Indiana will join multistate lawsuit against EPA overreach in water rule


INDIANAPOLIS – Indiana Attorney General Greg Zoeller announced today that his office soon will join the multistate lawsuit filed June 30 against the U.S. Environmental Protection Agency to challenge as unconstitutional the EPA’s redefinition of the state’s streams, creeks, ponds and wetlands as the “waters of the United States.”  The EPA rule redefining small bodies of water would be costly to farmers and could harm Indiana’s agricultural economy, Zoeller said.


On June 29, the EPA finalized a proposed rule under the Clean Water Act that seeks to expand the scope of EPA’s authority and redefine small non-navigable bodies of water, including ponds, drainage ditches and intermittent streams that appear only with heavy rain, as “waters of the United States” subject to the EPA’s federal regulation.  Such small intrastate bodies of water and wetlands always have been under state, not federal, jurisdiction. Under the new rule, agricultural operations that discharge any water or wastewater could be forced to obtain expensive federal permits or face civil penalties of up to $37,500 per day for the potential water runoff.

On June 30, nine states filed a legal challenge in the U.S. District Court for the Southern District of Georgia, alleging the “Waters of the United States” or WOTUS Rule exceeds the Congress’s Commerce Clause authority and violates the Tenth Amendment of the United States Constitution. Zoeller said his office representing the State of Indiana will join the amended complaint that will be filed soon.

“Agriculture is vitally important to Indiana’s economy and this EPA rule would be needlessly burdensome to farmers, homeowners and businesses and intrude upon the States’ longstanding authority to regulate small waterways within its own borders. While we are mindful of environmental concerns, this type of EPA overreach and intrusion into state sovereignty has become all too frequent, and the states have no choice but to seek redress in the federal court,” Zoeller said.  Last week, the United States Supreme Court in theMichigan v.
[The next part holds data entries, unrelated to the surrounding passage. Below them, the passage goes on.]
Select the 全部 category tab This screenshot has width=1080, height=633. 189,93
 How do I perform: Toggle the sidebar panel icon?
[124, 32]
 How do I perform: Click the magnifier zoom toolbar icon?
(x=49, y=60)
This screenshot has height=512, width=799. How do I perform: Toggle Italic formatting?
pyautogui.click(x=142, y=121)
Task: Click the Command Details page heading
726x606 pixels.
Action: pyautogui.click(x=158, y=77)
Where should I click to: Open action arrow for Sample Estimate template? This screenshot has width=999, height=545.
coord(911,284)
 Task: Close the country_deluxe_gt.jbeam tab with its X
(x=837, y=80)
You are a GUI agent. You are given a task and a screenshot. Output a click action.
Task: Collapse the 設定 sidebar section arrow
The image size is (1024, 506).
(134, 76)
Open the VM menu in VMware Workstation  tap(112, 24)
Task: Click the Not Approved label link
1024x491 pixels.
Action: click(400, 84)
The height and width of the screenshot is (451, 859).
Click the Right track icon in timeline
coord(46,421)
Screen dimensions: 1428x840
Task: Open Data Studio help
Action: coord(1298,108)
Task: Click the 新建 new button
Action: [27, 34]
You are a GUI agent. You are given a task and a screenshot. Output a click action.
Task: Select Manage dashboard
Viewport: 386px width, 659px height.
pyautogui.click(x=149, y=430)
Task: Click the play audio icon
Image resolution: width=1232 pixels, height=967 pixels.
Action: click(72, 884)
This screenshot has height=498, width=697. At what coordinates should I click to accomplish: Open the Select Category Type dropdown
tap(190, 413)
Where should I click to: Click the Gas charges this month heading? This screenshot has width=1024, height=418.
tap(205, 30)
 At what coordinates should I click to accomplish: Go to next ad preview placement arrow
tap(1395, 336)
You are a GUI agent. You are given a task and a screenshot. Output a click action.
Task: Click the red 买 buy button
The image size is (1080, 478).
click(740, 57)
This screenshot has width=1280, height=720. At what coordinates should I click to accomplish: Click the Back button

EPA case ruled that the EPA had exceeded its authority by promulgating a new pollution-control regulation under the Clean Air Act without considering costs.

The original complaint challenging the WOTUS Rule was filed by a bipartisan group of state attorneys general of Georgia, West Virginia, Alabama, Florida, Kansas, Kentucky, South Carolina, Utah and Wisconsin on behalf of their states.  Named as defendants are the EPA and its administrator, Regina A. McCarthy, and the U.S. Army Corps of Engineers and the assistant secretary of the Army, Jo-Ellen Darcy.

Zoeller is one of eight state attorneys general primarily from Midwestern states who serve on a new Agricultural Committee of the National Association of Attorneys General (NAAG) that will address issues of state government authority regarding agriculture.

Zoeller said he has heard from Hoosier members of the agricultural community and state agency clients all of whom have urged Indiana to join the multistate challenge as co-plaintiff.